減った銃弾をどう消費して、どう装填する時間を作るかと考えていたのだ。
急いで登りながら、下を確認する。
「うわっ、もう追いかけて来てる!」
下には梯子に触手をかけて上がってくる魔女の姿があった。
想像していたよりも早い。
このペースでは上に登り切る前に追いつかれてしまい地面に真っ逆さまに落ちるかもしれない。
「やべぇ! もう、追いつかれそう」
「はあ!? 思ったより早いな。ああ、そうだ。お前の魔法」
「俺の…?」
「下に向けて撃て。それならこっちが巻き込まれる展開はないだろ」
言われてはっとする。
確かに下に向けて撃てば魔女を怯ませるか、あるいはそのまま落とすこともできる。
そう分かった瞬間、時間がないのもあってほとんど魔力を練らずに魔法を放った。
真下にいた分、炎は直撃して不安定な梯子にしがみついたままでいられるほどではなかったらしく、魔女が落ちていく。

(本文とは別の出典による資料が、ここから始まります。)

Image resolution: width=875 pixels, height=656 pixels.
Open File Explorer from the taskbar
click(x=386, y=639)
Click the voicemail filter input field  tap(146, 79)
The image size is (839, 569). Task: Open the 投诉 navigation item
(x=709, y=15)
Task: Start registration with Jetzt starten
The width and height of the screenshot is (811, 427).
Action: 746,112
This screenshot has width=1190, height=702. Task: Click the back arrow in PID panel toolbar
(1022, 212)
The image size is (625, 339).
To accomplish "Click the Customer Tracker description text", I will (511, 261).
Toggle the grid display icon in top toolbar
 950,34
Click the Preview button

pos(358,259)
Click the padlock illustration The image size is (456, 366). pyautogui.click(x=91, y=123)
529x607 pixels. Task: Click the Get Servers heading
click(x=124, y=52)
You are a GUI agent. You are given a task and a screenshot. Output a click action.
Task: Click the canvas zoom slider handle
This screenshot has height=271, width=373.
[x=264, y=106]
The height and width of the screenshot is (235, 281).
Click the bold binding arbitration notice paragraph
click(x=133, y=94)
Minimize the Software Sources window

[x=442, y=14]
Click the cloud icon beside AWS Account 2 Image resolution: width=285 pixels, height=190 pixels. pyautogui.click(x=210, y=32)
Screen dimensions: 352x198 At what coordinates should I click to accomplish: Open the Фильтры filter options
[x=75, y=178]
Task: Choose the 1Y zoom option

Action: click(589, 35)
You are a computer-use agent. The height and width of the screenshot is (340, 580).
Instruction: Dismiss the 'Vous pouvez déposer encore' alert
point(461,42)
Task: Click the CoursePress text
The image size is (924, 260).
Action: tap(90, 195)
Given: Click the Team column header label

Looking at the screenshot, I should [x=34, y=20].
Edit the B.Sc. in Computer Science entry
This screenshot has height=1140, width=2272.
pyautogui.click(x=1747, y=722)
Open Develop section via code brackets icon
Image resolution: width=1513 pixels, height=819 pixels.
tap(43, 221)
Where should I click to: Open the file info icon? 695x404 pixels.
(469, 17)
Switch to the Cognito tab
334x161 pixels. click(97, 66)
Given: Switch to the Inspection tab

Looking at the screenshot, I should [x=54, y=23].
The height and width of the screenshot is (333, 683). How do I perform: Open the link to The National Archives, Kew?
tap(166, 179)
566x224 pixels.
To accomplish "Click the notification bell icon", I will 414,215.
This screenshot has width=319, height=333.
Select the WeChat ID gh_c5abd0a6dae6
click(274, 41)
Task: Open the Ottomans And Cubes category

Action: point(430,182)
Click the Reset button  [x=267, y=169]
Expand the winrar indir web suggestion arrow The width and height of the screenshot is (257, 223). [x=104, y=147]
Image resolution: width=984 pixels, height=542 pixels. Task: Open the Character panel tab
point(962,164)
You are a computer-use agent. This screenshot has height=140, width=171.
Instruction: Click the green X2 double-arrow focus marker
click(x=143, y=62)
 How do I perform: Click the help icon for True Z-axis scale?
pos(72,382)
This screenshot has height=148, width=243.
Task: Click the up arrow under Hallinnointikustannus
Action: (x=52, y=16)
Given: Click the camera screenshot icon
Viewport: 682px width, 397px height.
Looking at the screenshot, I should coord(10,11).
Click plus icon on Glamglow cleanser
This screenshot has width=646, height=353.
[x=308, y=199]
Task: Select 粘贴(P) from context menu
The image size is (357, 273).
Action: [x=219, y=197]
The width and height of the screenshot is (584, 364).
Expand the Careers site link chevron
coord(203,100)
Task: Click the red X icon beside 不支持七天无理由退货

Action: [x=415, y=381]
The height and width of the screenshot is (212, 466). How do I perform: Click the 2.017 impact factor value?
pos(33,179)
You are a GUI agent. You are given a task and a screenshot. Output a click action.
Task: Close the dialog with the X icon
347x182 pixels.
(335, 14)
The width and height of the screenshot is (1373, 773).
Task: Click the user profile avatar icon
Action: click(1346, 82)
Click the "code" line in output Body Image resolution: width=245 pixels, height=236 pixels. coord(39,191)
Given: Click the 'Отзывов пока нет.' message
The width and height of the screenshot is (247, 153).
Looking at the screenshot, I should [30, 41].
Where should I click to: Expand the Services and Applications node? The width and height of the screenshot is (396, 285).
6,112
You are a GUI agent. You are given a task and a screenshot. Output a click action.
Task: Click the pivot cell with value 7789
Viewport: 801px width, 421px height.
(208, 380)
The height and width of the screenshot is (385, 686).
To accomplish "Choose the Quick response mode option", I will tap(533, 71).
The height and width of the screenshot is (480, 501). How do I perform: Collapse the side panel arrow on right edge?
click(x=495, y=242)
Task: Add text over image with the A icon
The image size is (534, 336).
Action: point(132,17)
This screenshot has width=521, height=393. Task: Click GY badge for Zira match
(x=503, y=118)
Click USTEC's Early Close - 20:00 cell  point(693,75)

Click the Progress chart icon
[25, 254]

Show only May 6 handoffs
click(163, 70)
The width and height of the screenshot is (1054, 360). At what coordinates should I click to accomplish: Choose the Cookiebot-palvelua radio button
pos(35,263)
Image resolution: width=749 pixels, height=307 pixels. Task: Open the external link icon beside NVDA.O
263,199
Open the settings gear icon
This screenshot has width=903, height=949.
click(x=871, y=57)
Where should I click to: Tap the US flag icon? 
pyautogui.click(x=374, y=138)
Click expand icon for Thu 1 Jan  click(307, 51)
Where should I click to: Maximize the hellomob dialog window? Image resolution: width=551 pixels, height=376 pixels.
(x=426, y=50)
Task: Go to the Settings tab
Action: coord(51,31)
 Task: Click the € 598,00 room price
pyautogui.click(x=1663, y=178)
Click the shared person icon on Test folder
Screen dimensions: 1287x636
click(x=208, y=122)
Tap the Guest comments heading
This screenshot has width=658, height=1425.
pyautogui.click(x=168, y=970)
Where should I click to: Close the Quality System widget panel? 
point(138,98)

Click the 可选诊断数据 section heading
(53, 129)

それに目掛けて追加でもう一発放つ。魔女が戻って来るような気配もなく、下は完全に火の海だった。
安堵した一瞬、梯子を掴んでいた方の手が梯子から離れる。
「あ」
やばい、と思った時には遅い。
もう一度梯子を掴むという器用な動きができなかった。
落ちる──そう思った瞬間、強く腕を掴まれる。咄嗟の判断トルテが少し下に下り、落ちかけたシスの片腕を掴んでいた。
「クソ! 手間かけさせやがって!」
片腕で梯子を掴んだまま、もう片方の手で落ちかけたシスの腕を掴むという腕力に驚く暇もなく勢いよく上に投げられた。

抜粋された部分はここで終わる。